The post mortem had confirmed cause of death as a single stab wound from a long thin knife. The ME’s on-site opinion that he could see no external evidence of sexual assault was also confirmed. She may have had protected intercourse some time on the day of her death, but if it had been against her will, she’d been too frightened to resist.

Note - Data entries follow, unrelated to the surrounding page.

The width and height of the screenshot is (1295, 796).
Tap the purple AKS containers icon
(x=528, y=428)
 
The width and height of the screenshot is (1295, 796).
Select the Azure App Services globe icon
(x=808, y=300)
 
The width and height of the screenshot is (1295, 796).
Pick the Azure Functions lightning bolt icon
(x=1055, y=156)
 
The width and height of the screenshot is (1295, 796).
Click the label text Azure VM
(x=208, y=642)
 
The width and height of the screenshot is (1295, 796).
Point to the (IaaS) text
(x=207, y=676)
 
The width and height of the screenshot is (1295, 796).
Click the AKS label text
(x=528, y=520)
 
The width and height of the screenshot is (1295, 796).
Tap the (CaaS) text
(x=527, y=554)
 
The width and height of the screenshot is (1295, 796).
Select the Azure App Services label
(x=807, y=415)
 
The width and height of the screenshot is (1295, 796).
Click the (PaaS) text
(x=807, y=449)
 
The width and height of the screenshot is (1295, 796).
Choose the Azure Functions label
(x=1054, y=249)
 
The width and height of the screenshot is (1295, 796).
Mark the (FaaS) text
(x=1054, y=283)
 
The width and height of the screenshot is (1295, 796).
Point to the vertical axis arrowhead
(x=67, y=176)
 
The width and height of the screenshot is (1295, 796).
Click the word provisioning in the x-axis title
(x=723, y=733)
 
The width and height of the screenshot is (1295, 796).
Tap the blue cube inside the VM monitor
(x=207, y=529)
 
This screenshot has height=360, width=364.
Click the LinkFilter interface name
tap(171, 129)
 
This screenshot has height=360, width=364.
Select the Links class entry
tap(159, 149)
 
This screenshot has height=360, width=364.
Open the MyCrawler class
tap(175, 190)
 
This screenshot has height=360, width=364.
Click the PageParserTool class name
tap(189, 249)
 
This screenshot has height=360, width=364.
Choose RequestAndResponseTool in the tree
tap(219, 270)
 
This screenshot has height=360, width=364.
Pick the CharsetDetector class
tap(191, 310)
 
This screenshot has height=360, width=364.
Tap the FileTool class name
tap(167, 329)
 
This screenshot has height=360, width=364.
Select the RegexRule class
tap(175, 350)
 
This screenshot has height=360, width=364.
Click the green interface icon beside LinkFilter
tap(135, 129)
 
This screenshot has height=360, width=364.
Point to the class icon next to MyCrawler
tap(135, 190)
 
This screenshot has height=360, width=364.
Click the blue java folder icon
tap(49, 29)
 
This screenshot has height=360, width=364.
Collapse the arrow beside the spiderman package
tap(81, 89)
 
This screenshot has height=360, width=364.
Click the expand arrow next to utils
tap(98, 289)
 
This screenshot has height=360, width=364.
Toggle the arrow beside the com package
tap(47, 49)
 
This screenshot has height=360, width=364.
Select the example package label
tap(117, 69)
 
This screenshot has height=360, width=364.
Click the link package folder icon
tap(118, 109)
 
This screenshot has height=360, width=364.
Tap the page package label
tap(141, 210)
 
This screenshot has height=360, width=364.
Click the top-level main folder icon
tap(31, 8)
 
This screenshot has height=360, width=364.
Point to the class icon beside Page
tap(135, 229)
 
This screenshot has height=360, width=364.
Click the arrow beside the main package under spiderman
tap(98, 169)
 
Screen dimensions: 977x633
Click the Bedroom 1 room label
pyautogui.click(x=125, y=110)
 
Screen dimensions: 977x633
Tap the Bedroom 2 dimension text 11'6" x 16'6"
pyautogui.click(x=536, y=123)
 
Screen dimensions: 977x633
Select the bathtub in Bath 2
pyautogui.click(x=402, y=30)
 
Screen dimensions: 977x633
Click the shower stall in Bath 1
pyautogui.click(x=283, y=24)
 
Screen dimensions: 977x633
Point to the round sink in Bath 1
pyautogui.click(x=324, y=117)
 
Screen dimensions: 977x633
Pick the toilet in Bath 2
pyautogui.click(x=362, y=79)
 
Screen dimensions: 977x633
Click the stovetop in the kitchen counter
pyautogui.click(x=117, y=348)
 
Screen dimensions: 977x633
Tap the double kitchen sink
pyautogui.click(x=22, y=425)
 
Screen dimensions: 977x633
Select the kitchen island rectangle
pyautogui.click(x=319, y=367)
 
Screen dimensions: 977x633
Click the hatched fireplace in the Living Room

So the initial I’m report had not been very helpful, but later the pathologist had rung up to say that a second examination had produced evidence of a bite mark on her left buttock, difficult to spot because it was right in the area of maximum hypostasis or post mortem lividity. The implication was that it might have been missed had it not been for the pathologist’s devotion to duty. ‘More likely it was the mortuary assistant or the cleaning lady,’ said Dalziel cynically. Photographs were taken and shown to Professor Henry Muller, Mid-Yorkshire’s forensic dental expert, known to his students and the police alike as Mr Molar. The professor’s diagnosis was as vague as the fingerprint expert’s. Yes, he’d be able to say definitely which teeth had definitely not made these marks, but doubted if he would be able to go beyond a strong possibility if presented with teeth that seemed to fit.

‘Experts,’ said Dalziel. ‘I’ve shat ’em. It’s blood, sweat and good honest grind that’ll catch this bugger.’

From the start Hat Bowler was one of the grinders. On the first Saturday he found he hardly had a minute to spare to ring Rye and confirm what he’d known from the moment he saw Jax’s body, that his free Sunday was free no longer, and their trip to Stangdale had to be cancelled.